Task description — Every line of the material is to be duplicated precisely.

The records —

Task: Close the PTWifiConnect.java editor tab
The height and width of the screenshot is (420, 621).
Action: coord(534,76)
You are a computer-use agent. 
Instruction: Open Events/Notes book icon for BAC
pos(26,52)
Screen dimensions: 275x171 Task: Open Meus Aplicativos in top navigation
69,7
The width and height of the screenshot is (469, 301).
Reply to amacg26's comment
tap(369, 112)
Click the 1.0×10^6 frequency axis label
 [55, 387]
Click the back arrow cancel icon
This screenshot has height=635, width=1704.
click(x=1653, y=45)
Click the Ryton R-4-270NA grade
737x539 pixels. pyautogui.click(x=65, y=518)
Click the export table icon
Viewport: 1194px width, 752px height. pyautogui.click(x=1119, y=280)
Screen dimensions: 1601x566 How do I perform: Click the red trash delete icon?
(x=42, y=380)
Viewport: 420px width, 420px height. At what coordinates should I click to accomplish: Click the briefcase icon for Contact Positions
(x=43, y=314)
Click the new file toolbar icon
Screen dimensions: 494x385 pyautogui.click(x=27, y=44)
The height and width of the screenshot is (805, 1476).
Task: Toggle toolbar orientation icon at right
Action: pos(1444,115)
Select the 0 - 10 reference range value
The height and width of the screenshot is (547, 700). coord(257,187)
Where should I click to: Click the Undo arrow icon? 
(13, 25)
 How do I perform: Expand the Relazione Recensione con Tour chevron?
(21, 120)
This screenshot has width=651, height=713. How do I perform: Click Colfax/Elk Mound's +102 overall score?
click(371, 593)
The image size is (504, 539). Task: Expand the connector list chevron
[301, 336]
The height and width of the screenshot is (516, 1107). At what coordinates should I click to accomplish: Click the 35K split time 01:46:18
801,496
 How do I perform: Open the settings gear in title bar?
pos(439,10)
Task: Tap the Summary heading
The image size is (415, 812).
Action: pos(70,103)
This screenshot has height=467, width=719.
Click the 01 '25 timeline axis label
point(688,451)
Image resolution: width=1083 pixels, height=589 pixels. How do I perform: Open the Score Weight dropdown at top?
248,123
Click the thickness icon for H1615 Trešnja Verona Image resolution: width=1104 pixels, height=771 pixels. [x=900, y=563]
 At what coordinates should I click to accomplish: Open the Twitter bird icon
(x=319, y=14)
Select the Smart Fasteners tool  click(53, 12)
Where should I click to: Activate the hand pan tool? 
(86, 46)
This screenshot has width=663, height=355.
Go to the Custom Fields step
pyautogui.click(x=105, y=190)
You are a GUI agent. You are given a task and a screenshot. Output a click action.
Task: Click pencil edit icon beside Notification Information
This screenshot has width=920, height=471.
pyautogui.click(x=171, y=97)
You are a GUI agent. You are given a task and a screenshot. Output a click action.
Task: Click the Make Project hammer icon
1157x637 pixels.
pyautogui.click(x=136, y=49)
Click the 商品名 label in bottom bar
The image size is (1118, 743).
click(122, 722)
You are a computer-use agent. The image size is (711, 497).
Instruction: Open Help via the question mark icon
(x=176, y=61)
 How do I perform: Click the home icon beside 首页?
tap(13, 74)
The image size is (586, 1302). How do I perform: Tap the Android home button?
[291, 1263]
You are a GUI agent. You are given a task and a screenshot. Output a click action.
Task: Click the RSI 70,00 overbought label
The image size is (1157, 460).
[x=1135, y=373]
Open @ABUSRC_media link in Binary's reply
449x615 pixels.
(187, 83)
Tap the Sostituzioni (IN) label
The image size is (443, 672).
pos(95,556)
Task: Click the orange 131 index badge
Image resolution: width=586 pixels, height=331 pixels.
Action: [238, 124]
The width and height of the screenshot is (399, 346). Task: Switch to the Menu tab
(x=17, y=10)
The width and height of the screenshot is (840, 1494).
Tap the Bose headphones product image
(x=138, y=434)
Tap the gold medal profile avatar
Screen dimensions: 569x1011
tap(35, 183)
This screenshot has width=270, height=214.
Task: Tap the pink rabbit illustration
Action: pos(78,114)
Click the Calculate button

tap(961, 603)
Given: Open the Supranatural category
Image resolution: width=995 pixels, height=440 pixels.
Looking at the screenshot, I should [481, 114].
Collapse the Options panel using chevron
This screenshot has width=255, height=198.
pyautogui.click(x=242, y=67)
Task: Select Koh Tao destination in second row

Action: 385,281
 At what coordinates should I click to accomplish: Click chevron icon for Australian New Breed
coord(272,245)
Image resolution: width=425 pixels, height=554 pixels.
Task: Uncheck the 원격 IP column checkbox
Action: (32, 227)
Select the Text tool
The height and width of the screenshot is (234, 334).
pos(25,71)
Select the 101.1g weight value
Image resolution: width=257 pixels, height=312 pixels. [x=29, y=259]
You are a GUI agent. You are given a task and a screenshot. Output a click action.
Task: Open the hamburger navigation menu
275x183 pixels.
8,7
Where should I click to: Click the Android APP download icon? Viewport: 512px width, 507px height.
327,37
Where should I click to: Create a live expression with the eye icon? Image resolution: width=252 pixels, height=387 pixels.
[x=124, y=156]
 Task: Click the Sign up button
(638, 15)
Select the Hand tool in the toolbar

Answer to the exercise —
Task: Close the PTWifiConnect.java editor tab
The height and width of the screenshot is (420, 621).
Action: coord(534,76)
You are a computer-use agent. 
Instruction: Open Events/Notes book icon for BAC
pos(26,52)
Screen dimensions: 275x171 Task: Open Meus Aplicativos in top navigation
69,7
The width and height of the screenshot is (469, 301).
Reply to amacg26's comment
tap(369, 112)
Click the 1.0×10^6 frequency axis label
 [55, 387]
Click the back arrow cancel icon
This screenshot has height=635, width=1704.
click(x=1653, y=45)
Click the Ryton R-4-270NA grade
737x539 pixels. pyautogui.click(x=65, y=518)
Click the export table icon
Viewport: 1194px width, 752px height. pyautogui.click(x=1119, y=280)
Screen dimensions: 1601x566 How do I perform: Click the red trash delete icon?
(x=42, y=380)
Viewport: 420px width, 420px height. At what coordinates should I click to accomplish: Click the briefcase icon for Contact Positions
(x=43, y=314)
Click the new file toolbar icon
Screen dimensions: 494x385 pyautogui.click(x=27, y=44)
The height and width of the screenshot is (805, 1476).
Task: Toggle toolbar orientation icon at right
Action: pos(1444,115)
Select the 0 - 10 reference range value
The height and width of the screenshot is (547, 700). coord(257,187)
Where should I click to: Click the Undo arrow icon? 
(13, 25)
 How do I perform: Expand the Relazione Recensione con Tour chevron?
(21, 120)
This screenshot has width=651, height=713. How do I perform: Click Colfax/Elk Mound's +102 overall score?
click(371, 593)
The image size is (504, 539). Task: Expand the connector list chevron
[301, 336]
The height and width of the screenshot is (516, 1107). At what coordinates should I click to accomplish: Click the 35K split time 01:46:18
801,496
 How do I perform: Open the settings gear in title bar?
pos(439,10)
Task: Tap the Summary heading
The image size is (415, 812).
Action: pos(70,103)
This screenshot has height=467, width=719.
Click the 01 '25 timeline axis label
point(688,451)
Image resolution: width=1083 pixels, height=589 pixels. How do I perform: Open the Score Weight dropdown at top?
248,123
Click the thickness icon for H1615 Trešnja Verona Image resolution: width=1104 pixels, height=771 pixels. [x=900, y=563]
 At what coordinates should I click to accomplish: Open the Twitter bird icon
(x=319, y=14)
Select the Smart Fasteners tool  click(53, 12)
Where should I click to: Activate the hand pan tool? 
(86, 46)
This screenshot has width=663, height=355.
Go to the Custom Fields step
pyautogui.click(x=105, y=190)
You are a GUI agent. You are given a task and a screenshot. Output a click action.
Task: Click pencil edit icon beside Notification Information
This screenshot has width=920, height=471.
pyautogui.click(x=171, y=97)
You are a GUI agent. You are given a task and a screenshot. Output a click action.
Task: Click the Make Project hammer icon
1157x637 pixels.
pyautogui.click(x=136, y=49)
Click the 商品名 label in bottom bar
The image size is (1118, 743).
click(122, 722)
You are a computer-use agent. The image size is (711, 497).
Instruction: Open Help via the question mark icon
(x=176, y=61)
 How do I perform: Click the home icon beside 首页?
tap(13, 74)
The image size is (586, 1302). How do I perform: Tap the Android home button?
[291, 1263]
You are a GUI agent. You are given a task and a screenshot. Output a click action.
Task: Click the RSI 70,00 overbought label
The image size is (1157, 460).
[x=1135, y=373]
Open @ABUSRC_media link in Binary's reply
449x615 pixels.
(187, 83)
Tap the Sostituzioni (IN) label
The image size is (443, 672).
pos(95,556)
Task: Click the orange 131 index badge
Image resolution: width=586 pixels, height=331 pixels.
Action: [238, 124]
The width and height of the screenshot is (399, 346). Task: Switch to the Menu tab
(x=17, y=10)
The width and height of the screenshot is (840, 1494).
Tap the Bose headphones product image
(x=138, y=434)
Tap the gold medal profile avatar
Screen dimensions: 569x1011
tap(35, 183)
This screenshot has width=270, height=214.
Task: Tap the pink rabbit illustration
Action: pos(78,114)
Click the Calculate button

tap(961, 603)
Given: Open the Supranatural category
Image resolution: width=995 pixels, height=440 pixels.
Looking at the screenshot, I should [481, 114].
Collapse the Options panel using chevron
This screenshot has width=255, height=198.
pyautogui.click(x=242, y=67)
Task: Select Koh Tao destination in second row

Action: 385,281
 At what coordinates should I click to accomplish: Click chevron icon for Australian New Breed
coord(272,245)
Image resolution: width=425 pixels, height=554 pixels.
Task: Uncheck the 원격 IP column checkbox
Action: (32, 227)
Select the Text tool
The height and width of the screenshot is (234, 334).
pos(25,71)
Select the 101.1g weight value
Image resolution: width=257 pixels, height=312 pixels. [x=29, y=259]
You are a GUI agent. You are given a task and a screenshot. Output a click action.
Task: Open the hamburger navigation menu
275x183 pixels.
8,7
Where should I click to: Click the Android APP download icon? Viewport: 512px width, 507px height.
327,37
Where should I click to: Create a live expression with the eye icon? Image resolution: width=252 pixels, height=387 pixels.
[x=124, y=156]
 Task: Click the Sign up button
(638, 15)
Select the Hand tool in the toolbar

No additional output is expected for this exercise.